3. Se la situazione continua a peggiorare, i paesi periferici potrebbero essere tentati dalla terza opzione: un parziale default e l’uscita dall’euro, una mossa che avrebbe conseguenze pesantissime a livello mondiale (i creditori dei paesi in difficoltà perderebbero un sacco di soldi) ma che darebbe la possibilità, diciamo così, di ricominciare. Con politiche monetarie più autonome e libere, i paesi usciti dall’euro potranno svalutare le loro valute nazionali e favorire la crescita e le esportazioni.

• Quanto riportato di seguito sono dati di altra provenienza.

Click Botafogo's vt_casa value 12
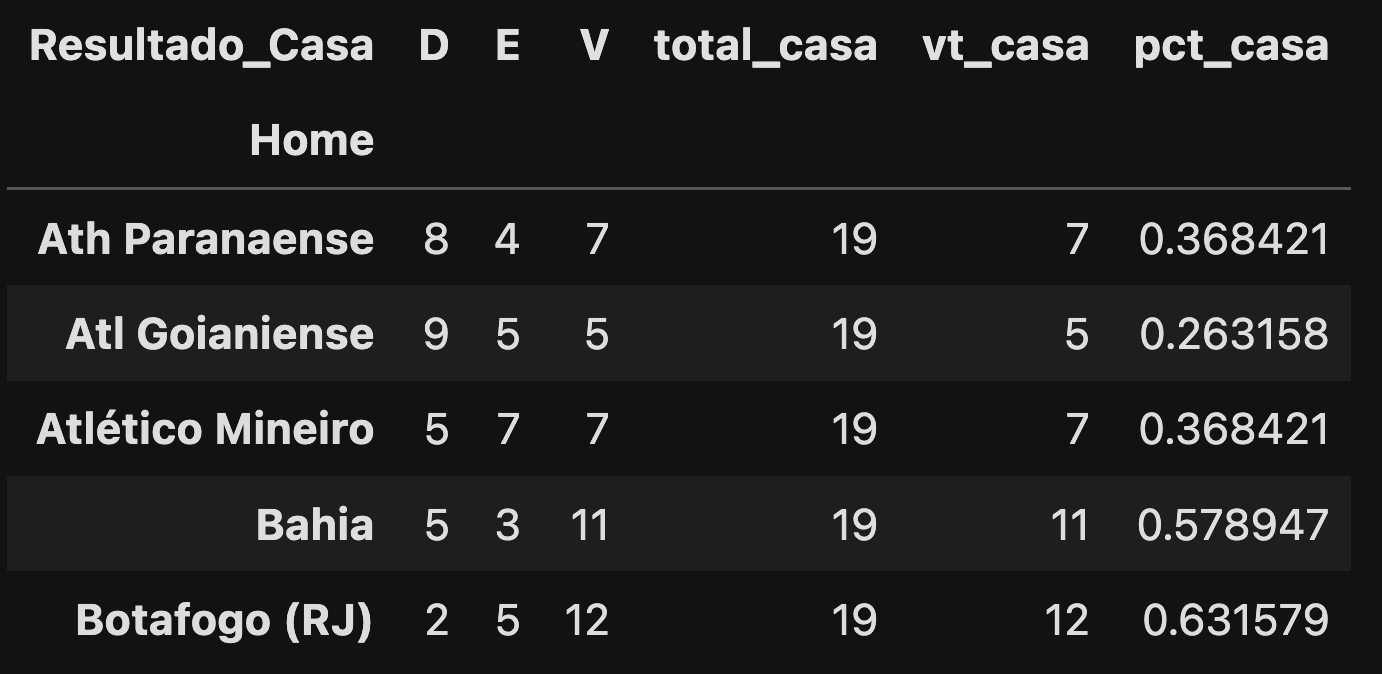tap(1065, 620)
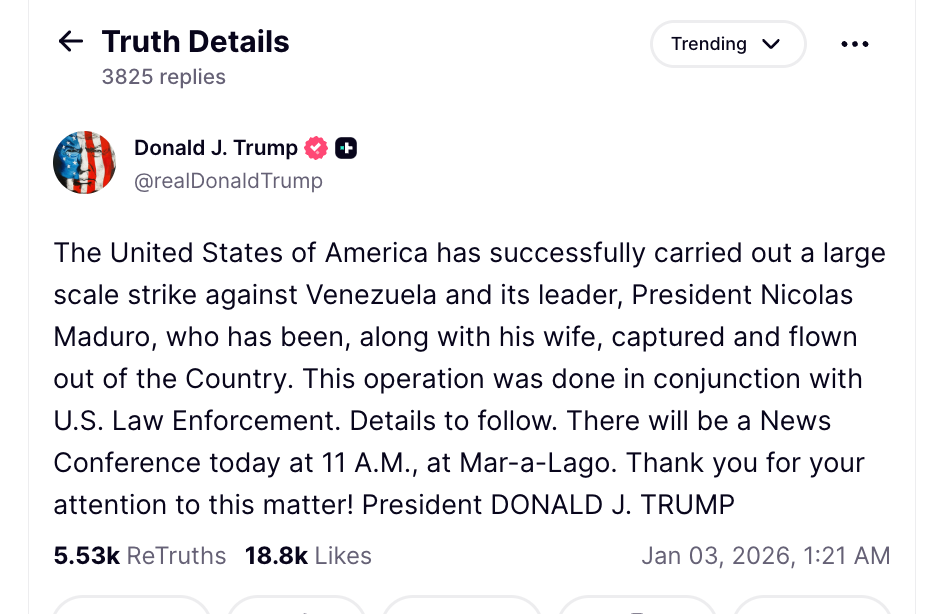View the 5.53k ReTruths list
The width and height of the screenshot is (936, 614).
coord(140,556)
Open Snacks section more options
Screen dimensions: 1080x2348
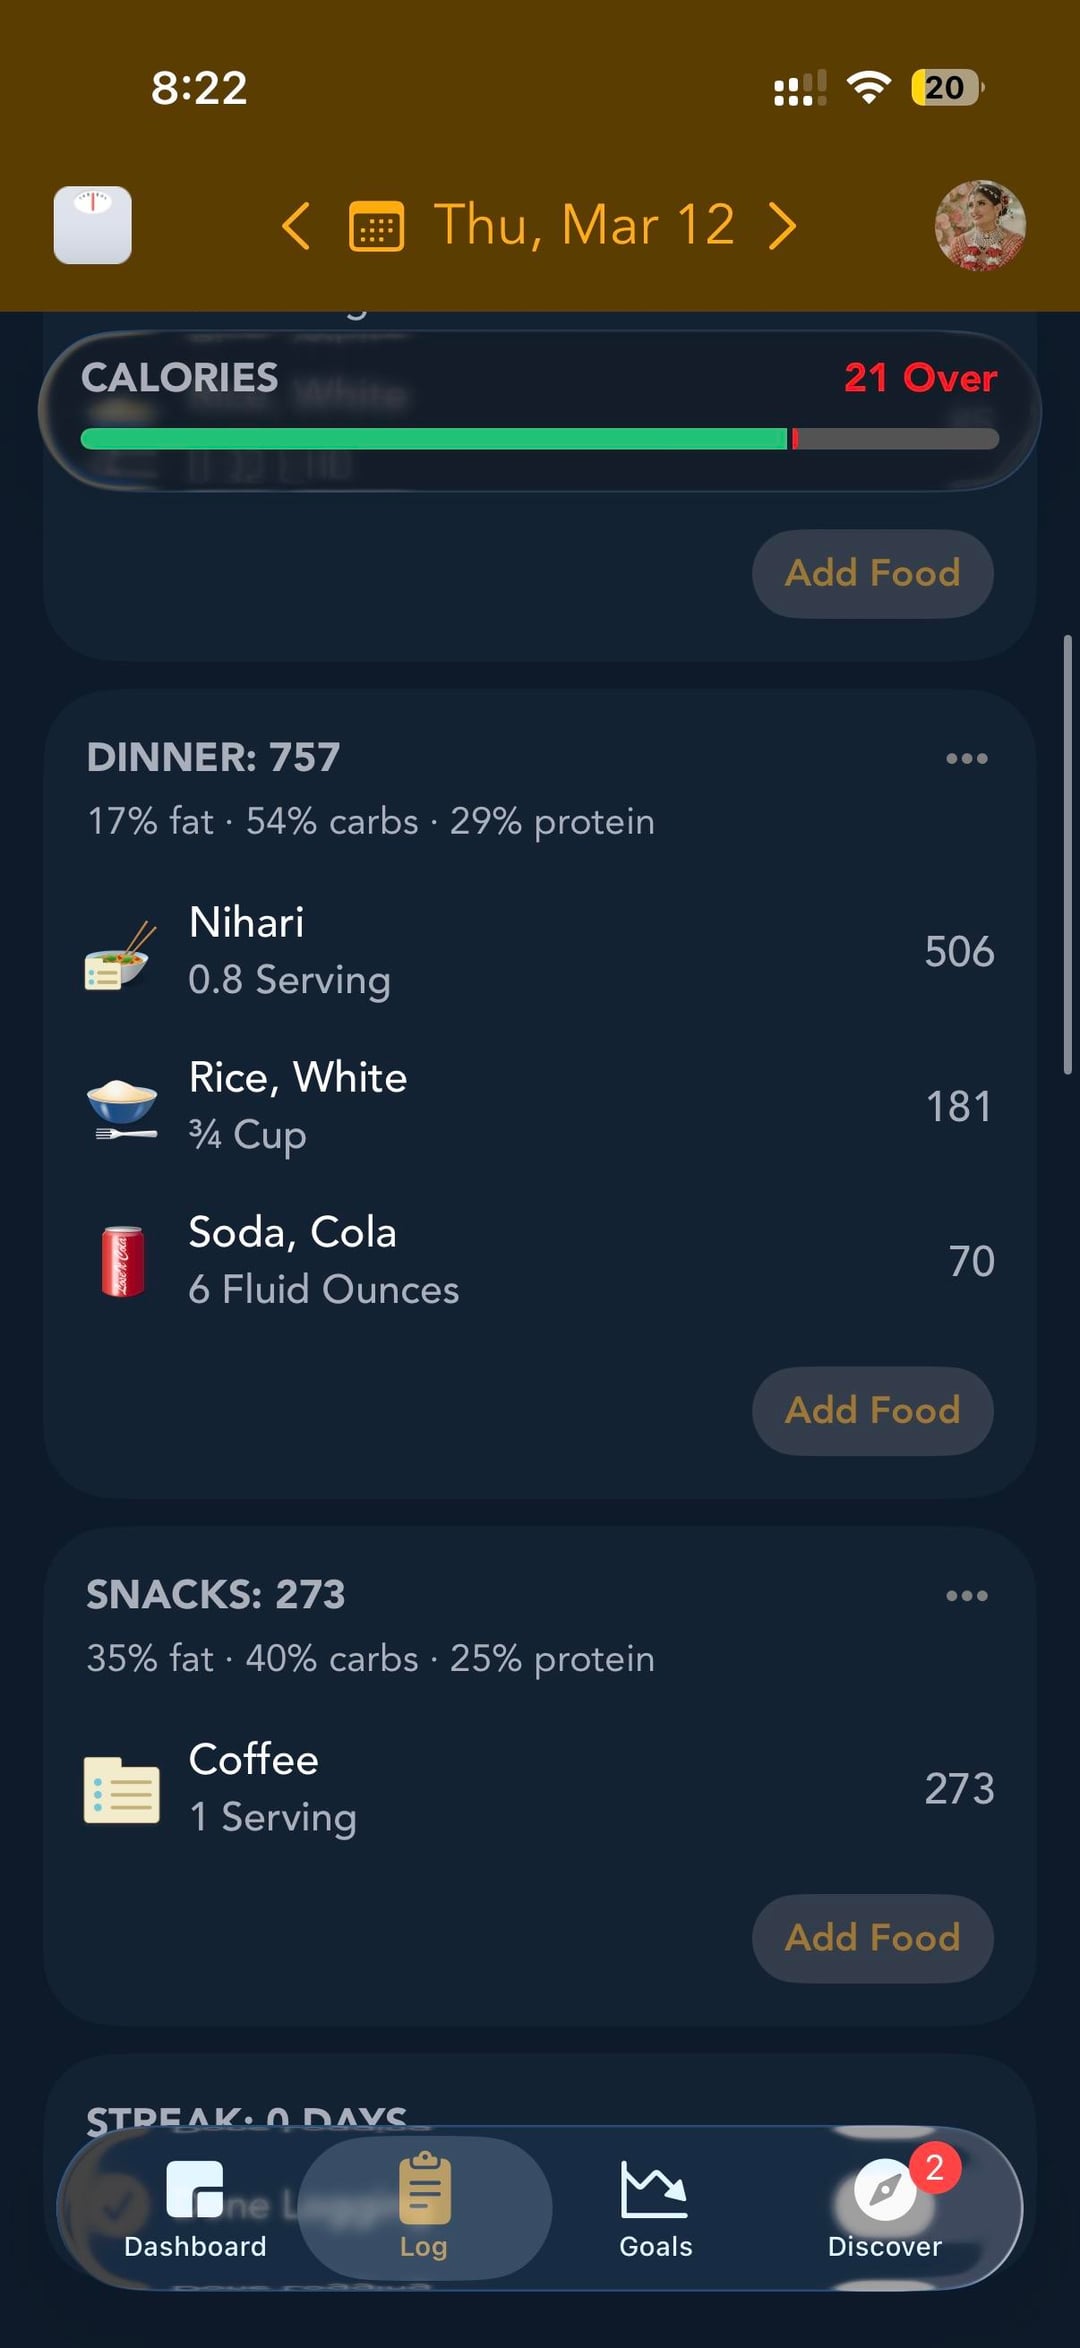point(966,1595)
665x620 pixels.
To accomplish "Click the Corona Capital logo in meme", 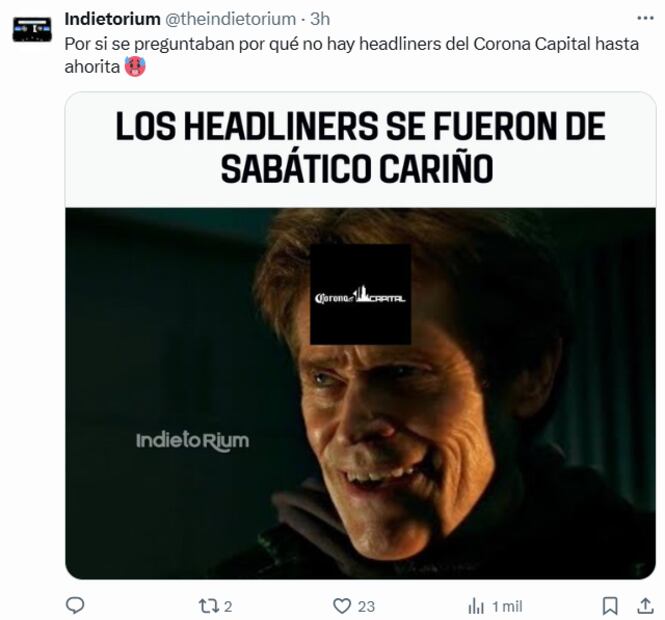I will pos(360,294).
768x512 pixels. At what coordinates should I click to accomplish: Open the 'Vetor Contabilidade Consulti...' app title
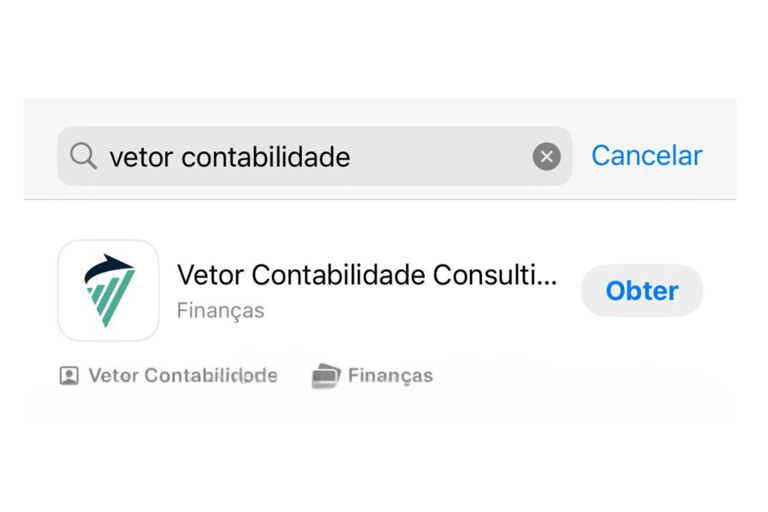(367, 275)
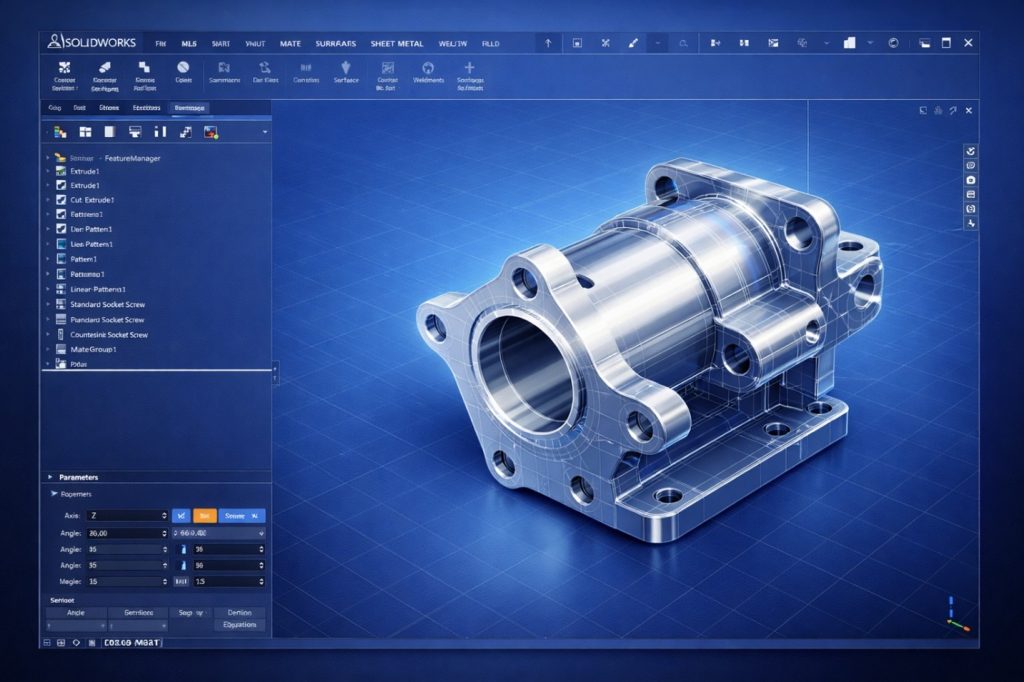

4. Per evitare le conseguenze pesanti di un abbandono dell’euro, i paesi “centrali” potrebbero alla fine scegliere la quarta opzione: continuare a “corrompere” i paesi periferici per lasciarli poco competitivi sui mercati internazionali e in una situazione di bassa crescita, come sono ora. Le obiezioni a questa quarta opzione sono principalmente politiche, dice Roubini: un meccanismo simile è possibile in uno stato nazionale, con un flusso di denaro unidirezionale che compensa perdite pesanti (come in Italia tra nord e sud o in Germania dopo l’unificazione), ma i contribuenti tedeschi hanno già mostrato di non essere disposti a farsi carico delle perdite dei PIIGS.

Dato che la quarta strada non è percorribile e la terza ha conseguenze pesanti, l’Unione Europea sembra intenzionata a continuare lungo la seconda, ma questa, dice Roubini, non fa che ritardare il disastro:

A meno che [la Germania e la BCE] non abbandonino le correzioni asimmetriche (deflazione recessiva) che concentrano tutto il peso nella periferia, in favore di un approccio più simmetrico (austerità e riforme strutturali nella periferia, insieme a una politica monetaria di stimolo a livello europeo), il lento naufragio dell’unione monetaria si accelererà mano a mano che i paesi periferici dichiarano fallimento ed escono.